Royal Dutch Shell said it would no longer continue with the construction of its Carmon Creek project in Alberta, Canada, and take a $2 billion write down for the loss.
Sanctioned in 2013, the company said it had moved in early 2015 to retool construction operations at the oil sands project, which was expected to yield 80,000 barrels of oil per day. Costs at a time of lingering market weakness and the lack of pipelines needed to move Canadian oil to the global market forced the company to reconsider its priorities.
"We are making changes to Shell's portfolio mix by reviewing our longer-term upstream options world-wide, and managing affordability and exposure in the current world of lower oil prices," Shell Chief Executive Officer Ben Van Beurden said in a statement. "This is forcing tough choices at Shell."
Canada exports the vast majority of its oil to the United States, where the increase in shale oil production is curbing the need for foreign reserves.
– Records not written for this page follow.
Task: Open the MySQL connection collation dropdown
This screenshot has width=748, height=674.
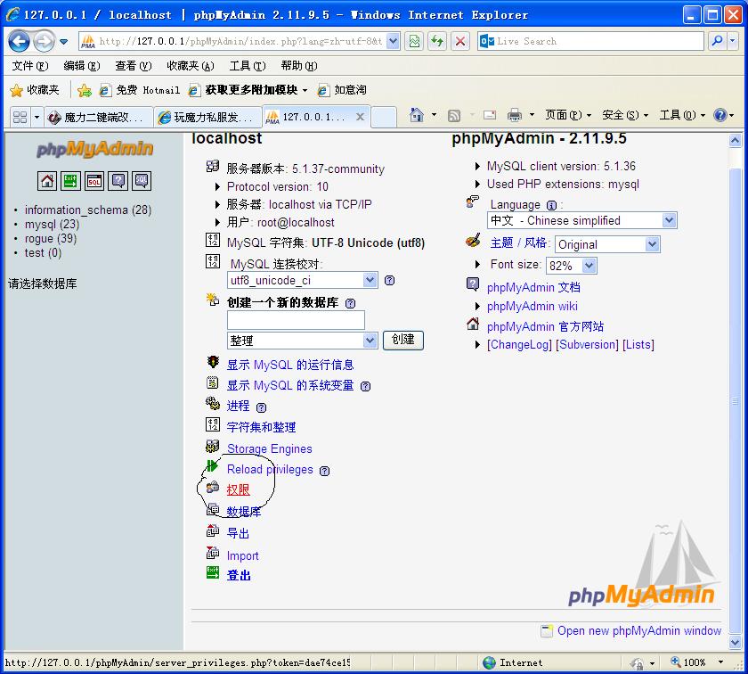Action: [303, 280]
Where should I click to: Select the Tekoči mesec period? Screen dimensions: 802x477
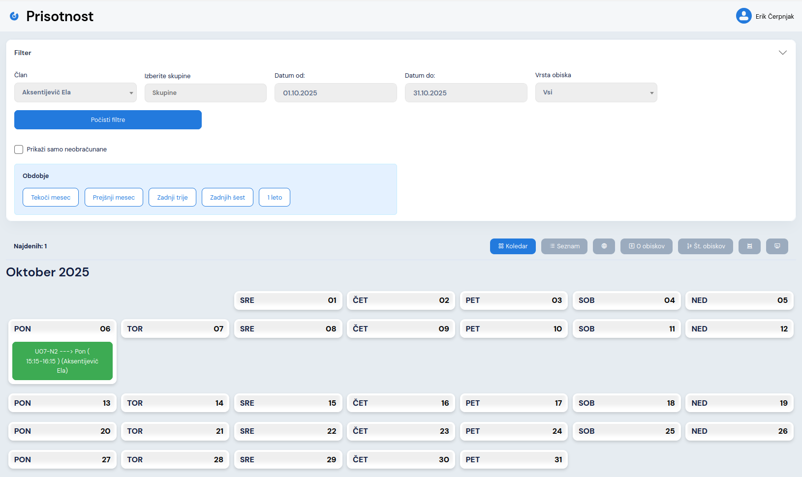point(51,197)
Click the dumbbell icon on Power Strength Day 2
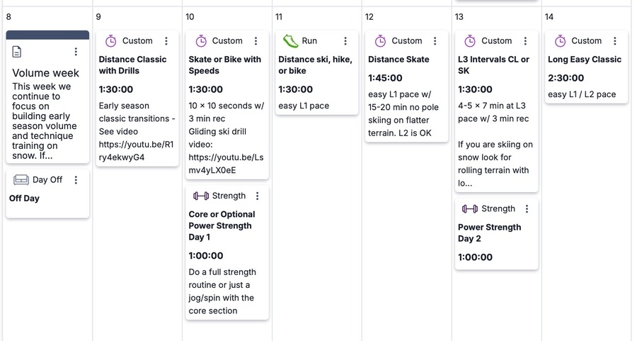The height and width of the screenshot is (341, 637). pyautogui.click(x=469, y=209)

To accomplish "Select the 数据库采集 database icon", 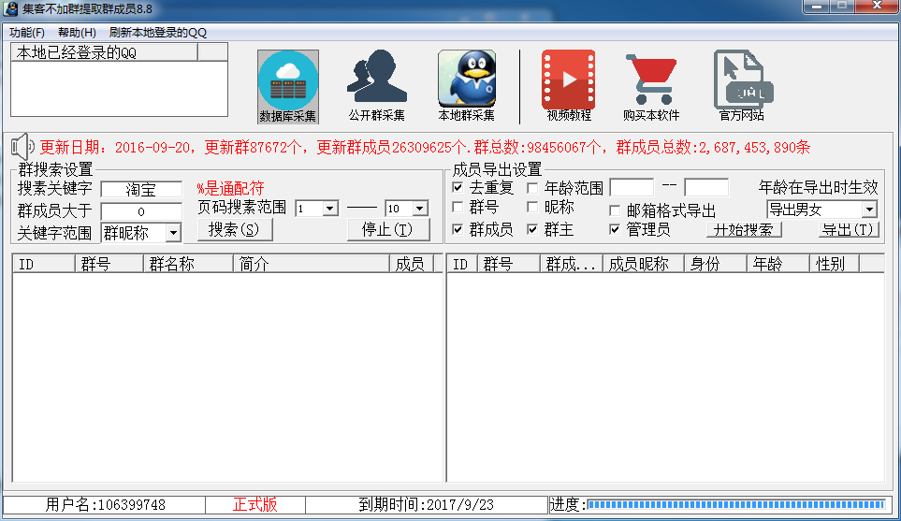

A new pipeline meant to carry Canadian crude oil to southern U.S. refineries, Keystone XL, has been plagued by long U.S. regulator delays. Northern Gateway, a pipeline from Alberta to western Canadian ports, has faced similar obstacles in Canada.
The Canadian oil economy may be changing with new federal leadership. Last week, Alberta Premier Rachel Notley welcomed the upcoming tenure of Prime Minister designate Justin Trudeau of the Liberal Party. Economic growth under Trudeau, she said, can be realized while protecting the environment.
Alberta's government introduced a new budget that aims to reduce the provincial reliance on non-renewable resources. Provincial Finance Minister Joe Ceci stressed the government can't be reckless during the oil market downturn.
"Energy is going to be Alberta's business and the heart of our economy and our economic development for many decades to come," he said in a statement. "But jobs and diversification must also be at the top of our agenda this year and every year from now on."
Shell, meanwhile, said it would hold on to some of its leases at the Carmon Creek project and keep some equipment on site while it reviews its options. The company said it was considering the estimated 418 million barrels of oil at the site as contingent, rather than recoverable, resources.